• [Exercises]:
1. Summarize the article about the West Sacramento gang injunction appeal in two sentences.
2. In the entries, rewrite the part that opens with the line containing "The image size is (1242, 952)." and closes with the line containing "(x=15, y=231)", replacing "quoted tweet" with "embedded post" and leaving everything else unchanged. Give only those lines, and leave the pictures out.

• [Provided text]:
=====
Attorneys Challenge Admission of Hearsay as Basis for West Sacramento Gang Injunction


As the West Sacramento Gang Injunction appellate case moves toward a hearing, now five years after Yolo County Judge Kathleen White granted the injunction following nearly six months of trial, a new court decision further complicates the original ruling.

A ruling earlier this year in the 4th Appellate District, People v. Sanchez, changed potential rules for the admissibility of hearsay offered “not for the truth of the matter stated” when cited by an expert as the basis of his opinion.  Under Sanchez, the court held “that such hearsay remains inadmissible under state law when the expert relies upon it to express opinions about specific issues in the case (as opposed to opinions concerning generalized background information).”

In the case involving the Broderick Boys, the question was whether the supposed gang members “participated or acted in concert” (collaborated) with each other to commit nuisance activity (crimes) on behalf of the gang.  In so doing, Attorney Mark Merin in an August 12 briefing letter, argues, “Massive amounts of inadmissible hearsay ‘not for the truth of the matter stated,’ were admitted on this central issue by the trial court on the ground that such evidence could come in as the basis of expert opinion.”

The Sanchez court, Mr. Merin argues, “reasoned that the facts that are the basis of the expert’s opinion must be proven to be true through admissible evidence – otherwise, the alleged ‘facts’ are irrelevant and the expert’s opinion without weight.”

On the one hand, “there was much admissible evidence of convictions, crimes, and incidents involving individuals who claimed to be identified or associated with the Broderick Boys, as well as face-to-face encounters with such individuals by witnesses.”

But, as Mark Merin argues, “there were no actual witnesses who had first-hand observations or interactions which revealed the Broderick Boys’ composition and organization as a gang as defined by Engelbrecht – that is, an ongoing organization, association, or group in which ‘active’ members ‘participated or acted in concert:’ in other words, collaborated with each other on behalf of the gang entity over time.”

He noted, “This was an especially difficult problem in this case because there was no ongoing congregation of identified gang members at any particular place or time in the community, a type of collaboration which in itself can constitute a public nuisance and lay the basis for group liability.”
=====
• [Entries for locating words and elements]:
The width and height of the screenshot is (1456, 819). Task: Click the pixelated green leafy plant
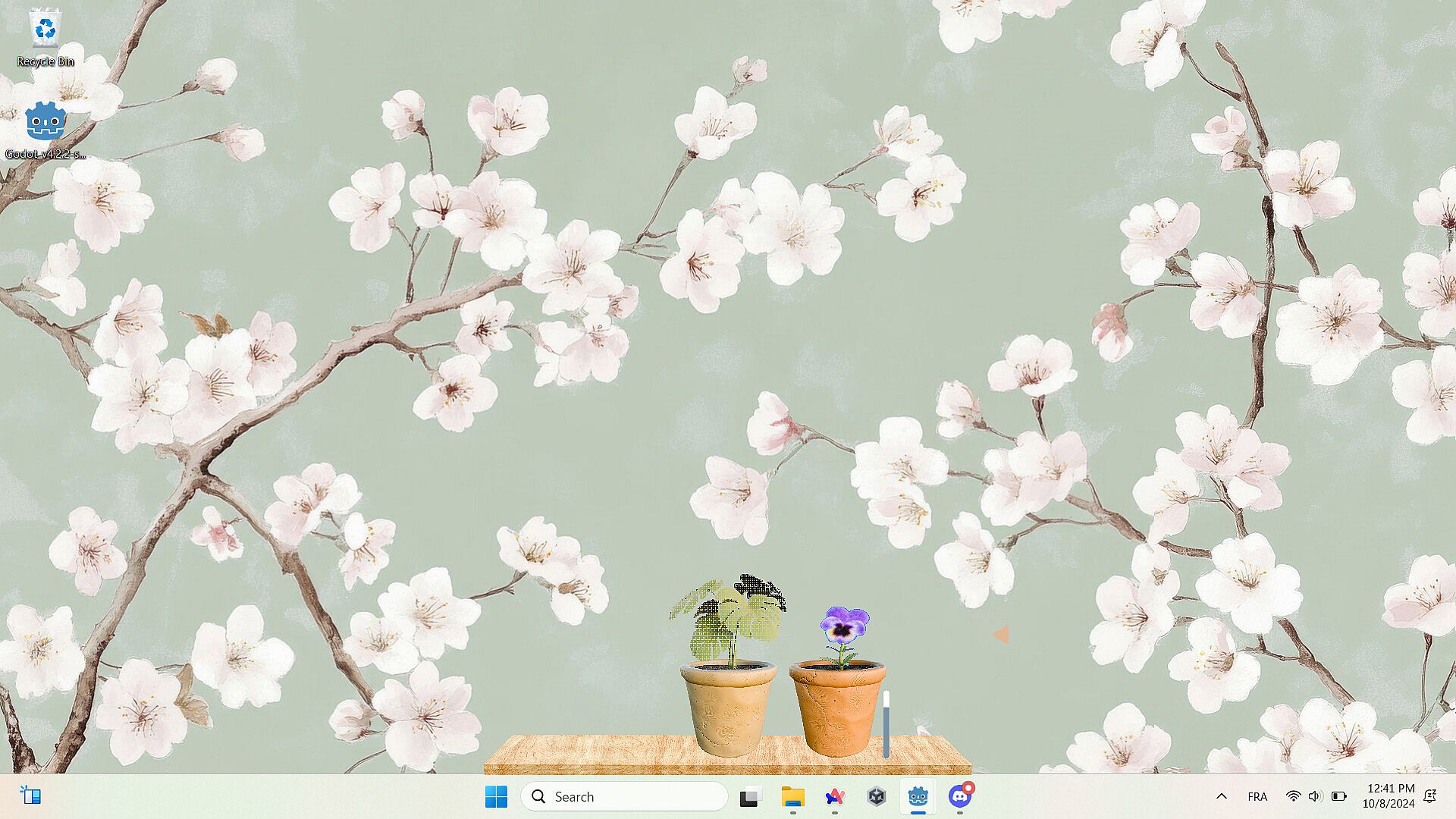(x=728, y=618)
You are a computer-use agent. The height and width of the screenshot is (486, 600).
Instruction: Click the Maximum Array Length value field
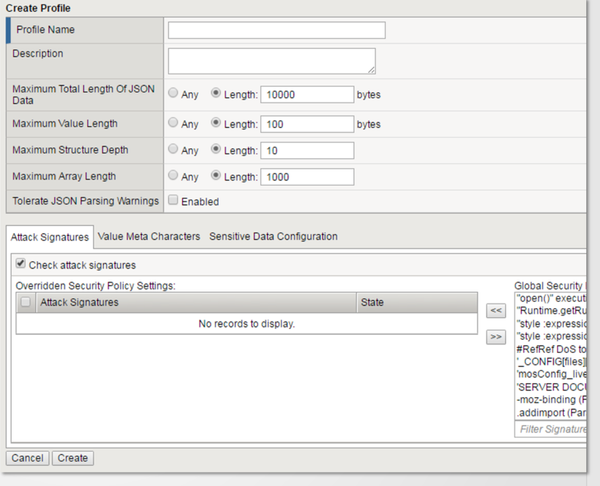[x=307, y=177]
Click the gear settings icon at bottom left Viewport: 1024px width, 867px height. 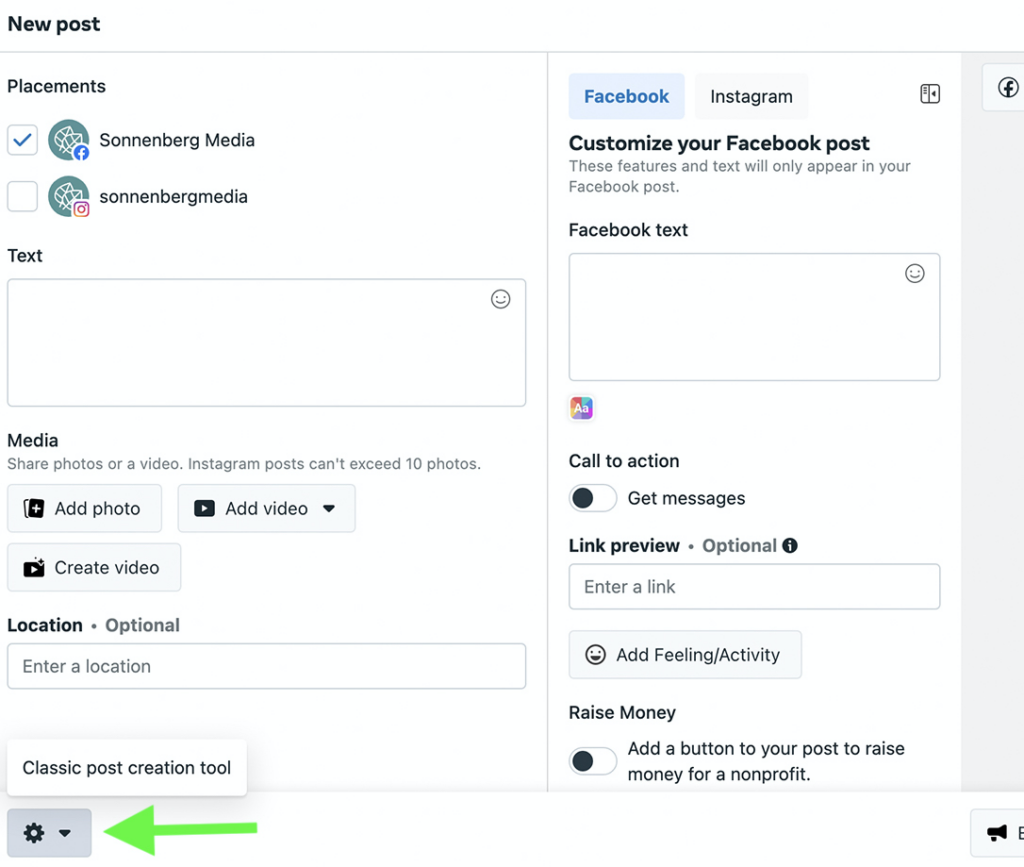34,832
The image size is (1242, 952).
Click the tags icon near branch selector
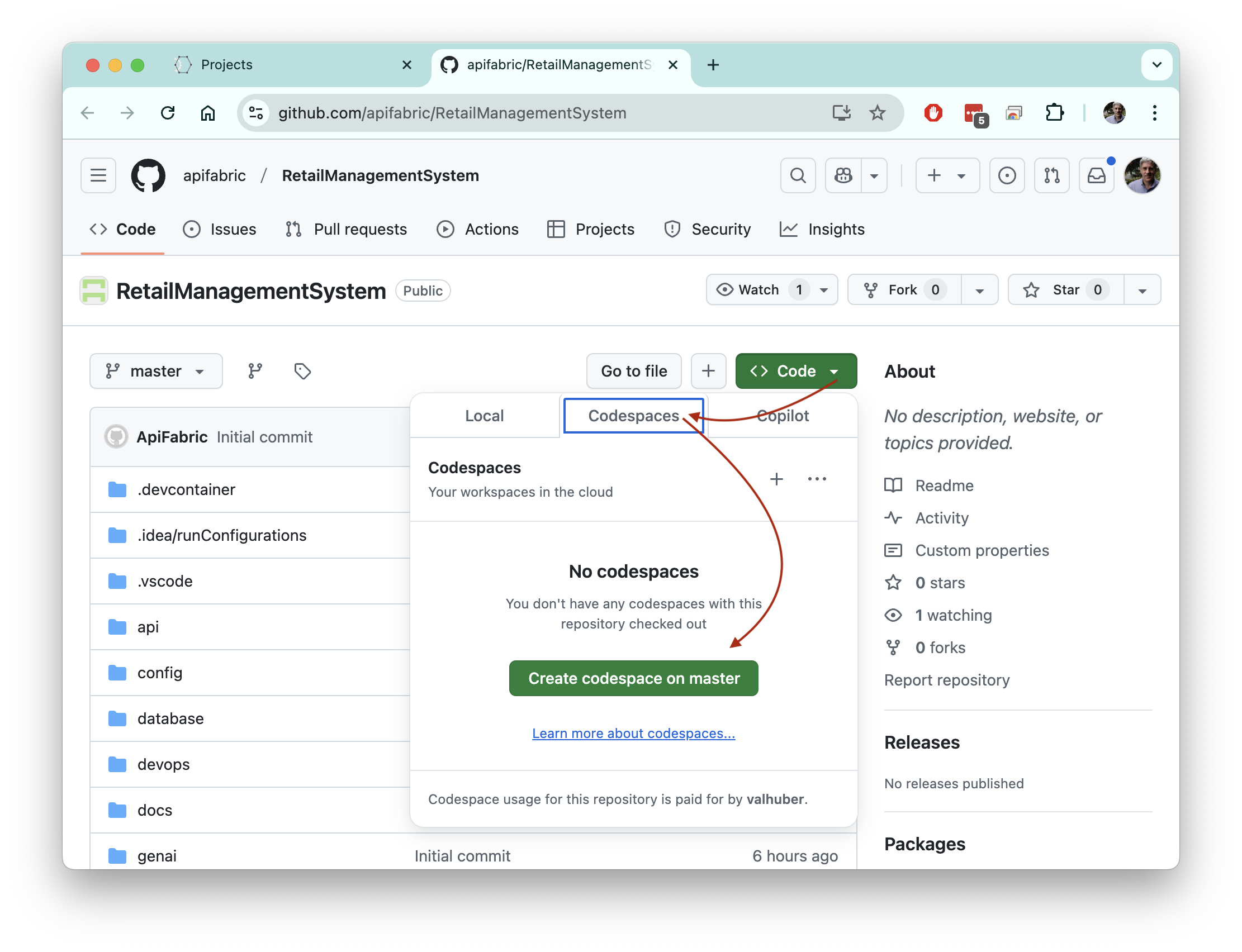point(302,371)
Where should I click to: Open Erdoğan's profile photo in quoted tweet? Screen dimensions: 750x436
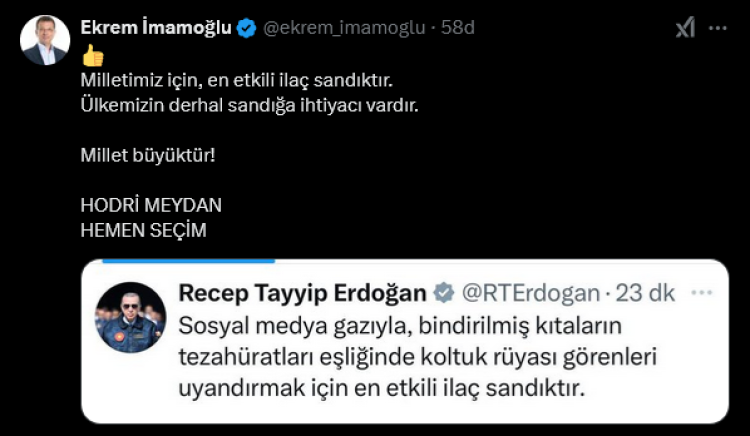click(130, 317)
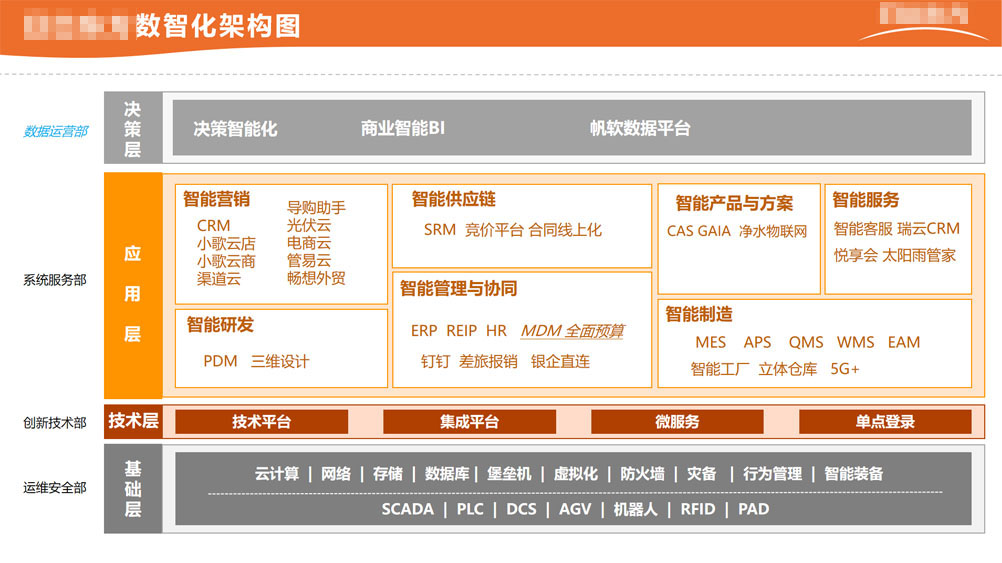Click the 单点登录 bar
1002x563 pixels.
884,422
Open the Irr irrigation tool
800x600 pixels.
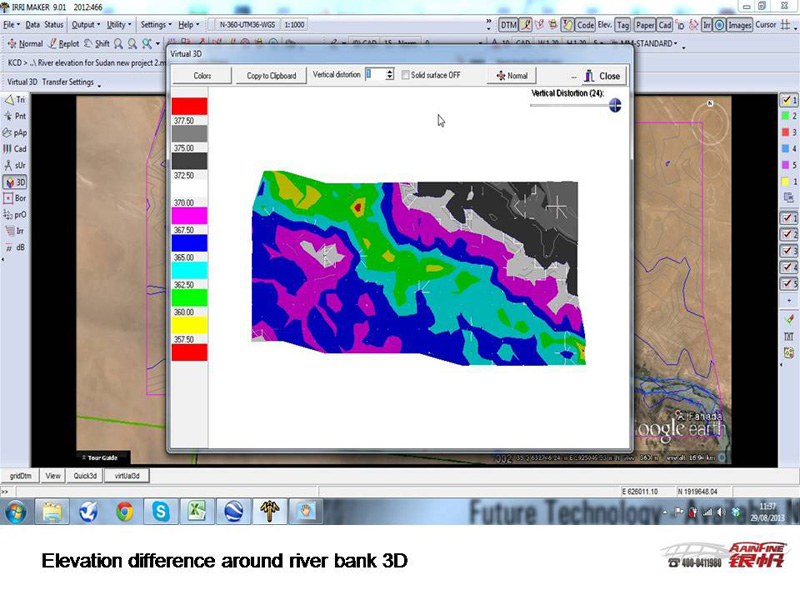(x=15, y=231)
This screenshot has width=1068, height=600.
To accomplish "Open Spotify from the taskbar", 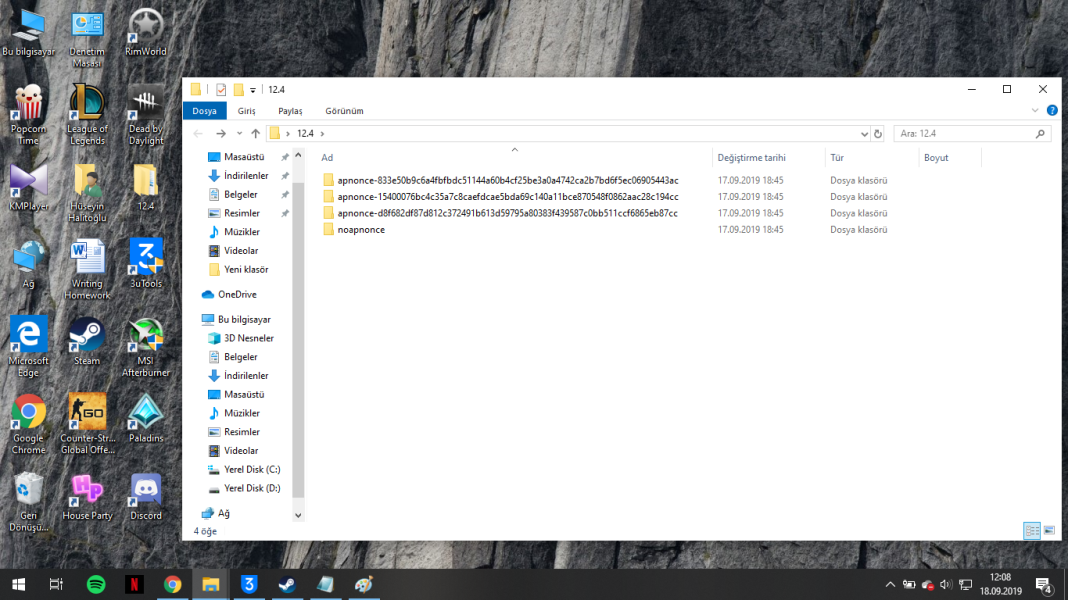I will [96, 585].
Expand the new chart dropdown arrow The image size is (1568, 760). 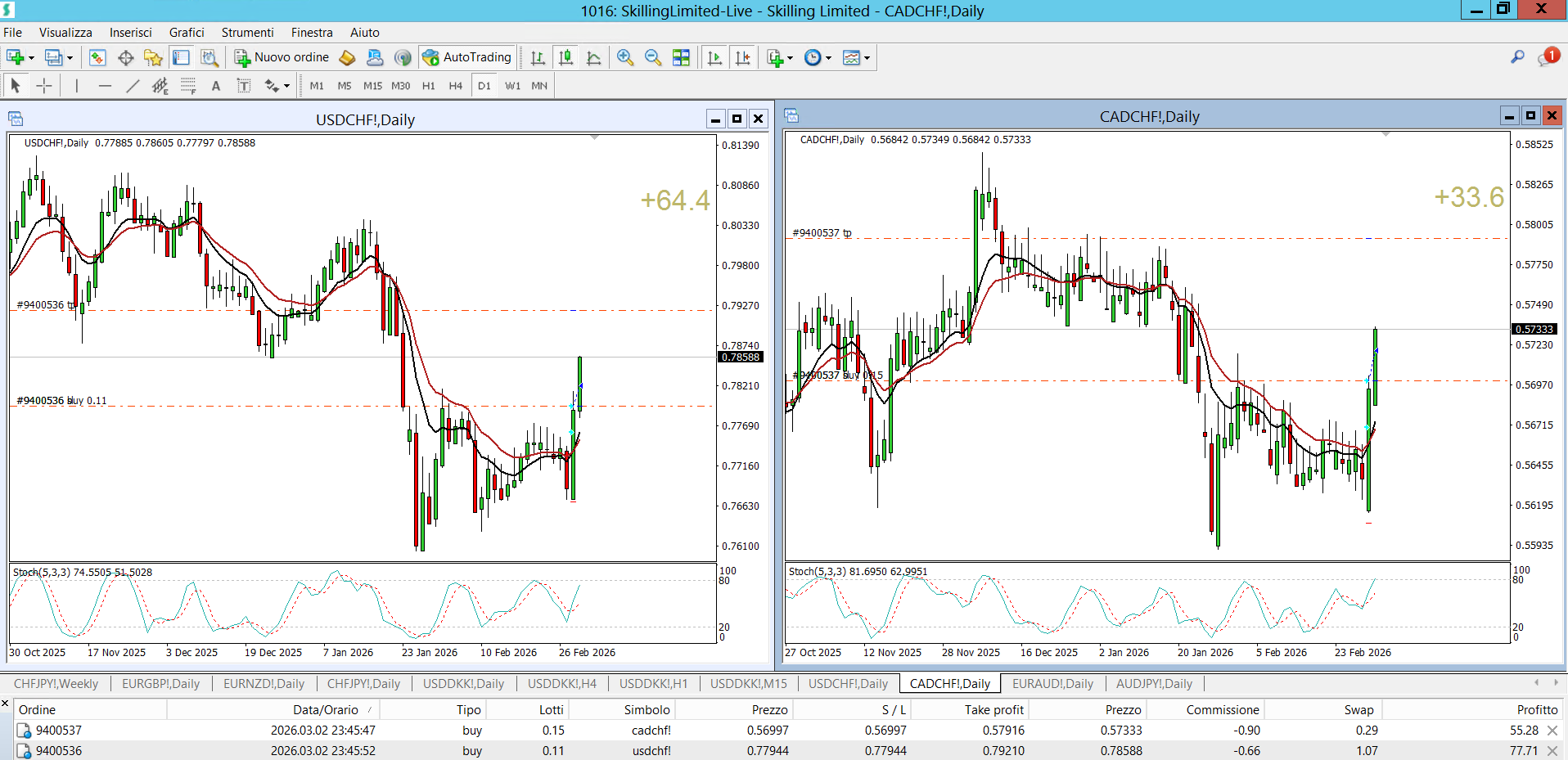tap(31, 58)
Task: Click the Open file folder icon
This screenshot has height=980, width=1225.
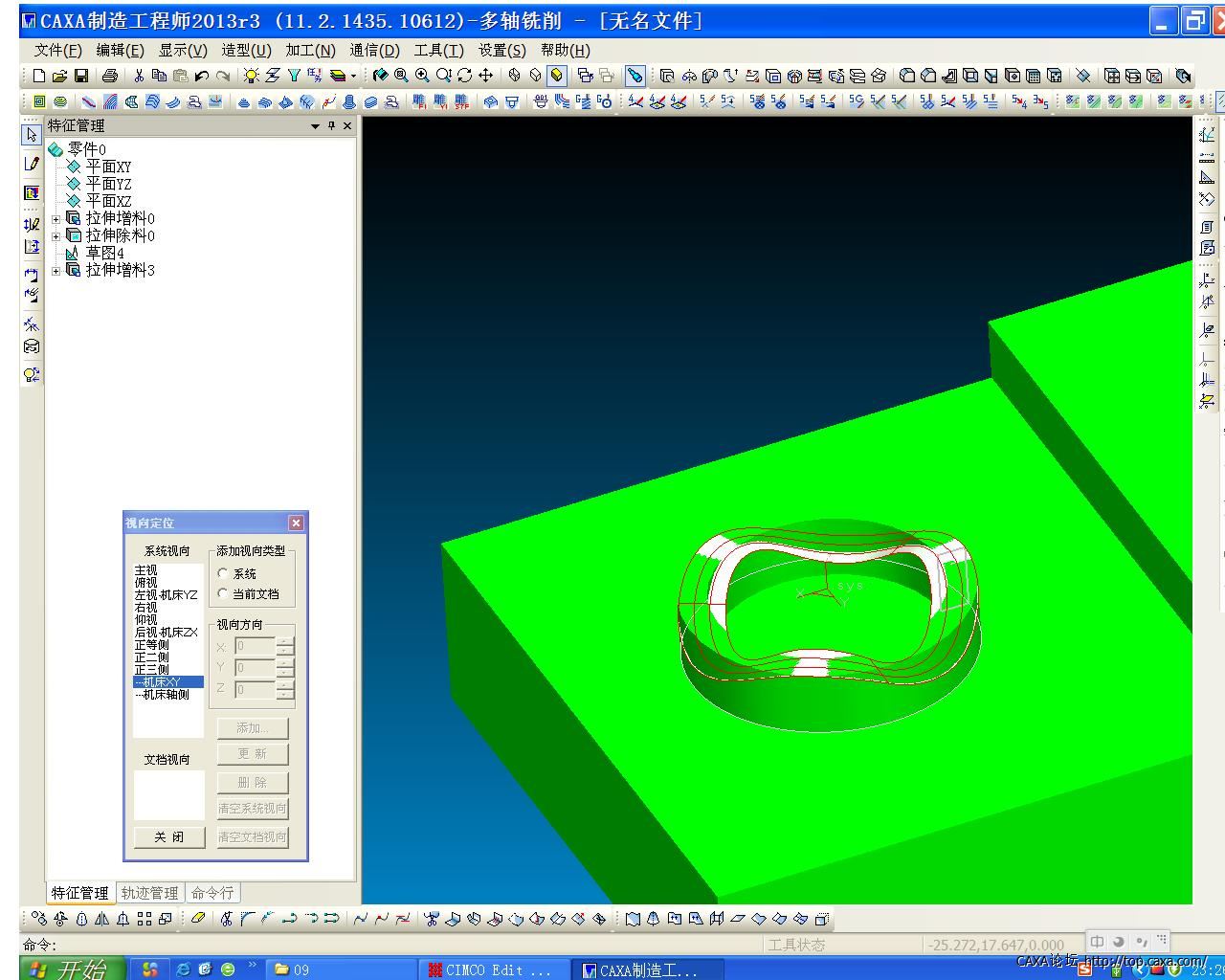Action: 59,76
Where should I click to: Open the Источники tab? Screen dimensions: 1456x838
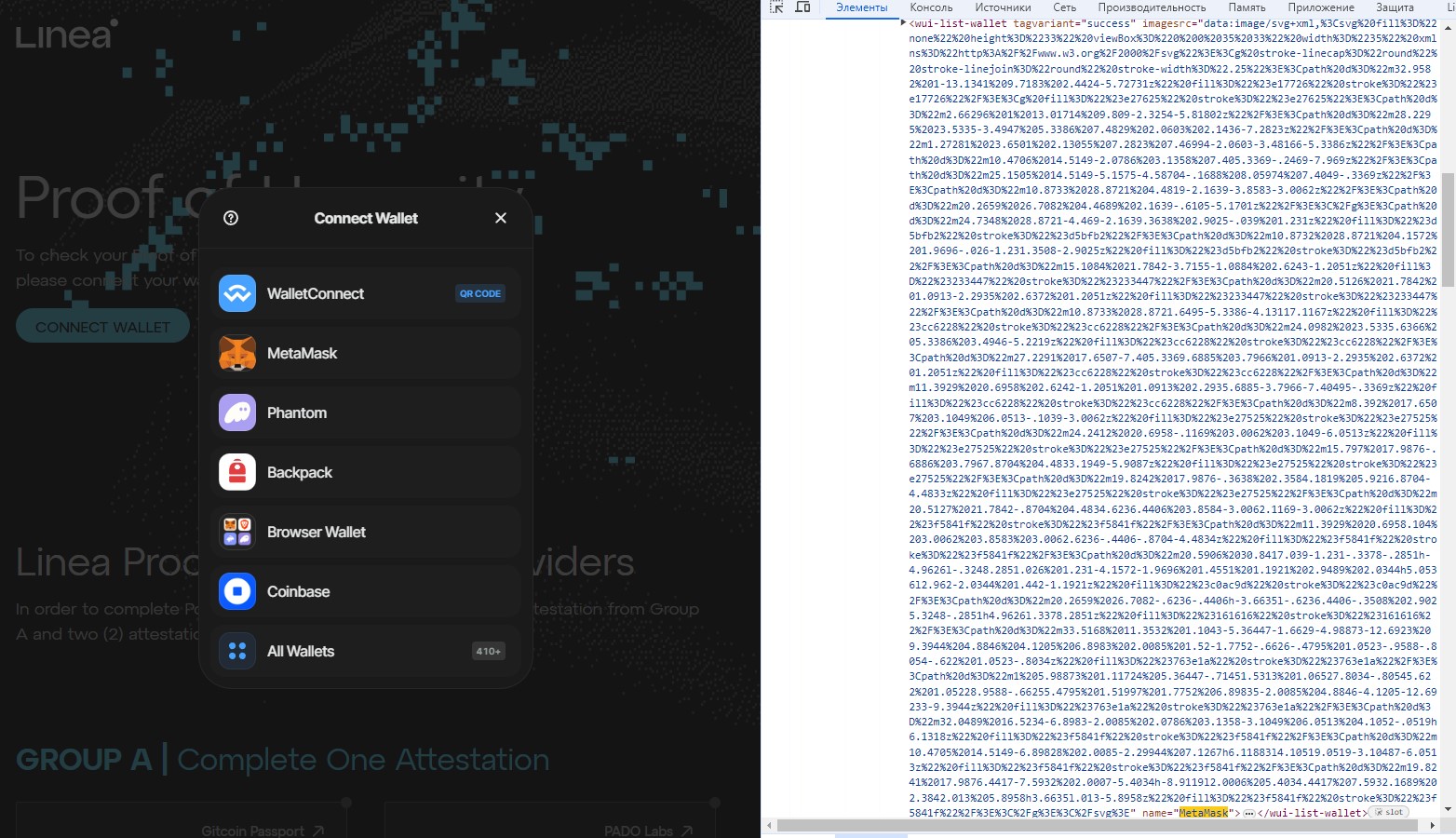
=====
• [Per-task answers]:
1. As the West Sacramento Gang Injunction appeal moves toward a hearing, a 4th Appellate District ruling, People v. Sanchez, held that hearsay remains inadmissible when an expert relies on it to express opinions about specific issues in a case. Attorney Mark Merin argues that the trial court admitted massive amounts of such hearsay on whether the Broderick Boys collaborated as a gang, and that no actual witnesses had first-hand observations revealing the group's composition and organization as a gang.

2.
The image size is (1242, 952).
Click the tags icon near branch selector
point(302,371)
Where should I click to: Open Erdoğan's profile photo in embedded post? Screen dimensions: 750x436
click(130, 317)
Click the 单点登录 bar
1002x563 pixels.
884,422
Open the Irr irrigation tool
800x600 pixels.
(x=15, y=231)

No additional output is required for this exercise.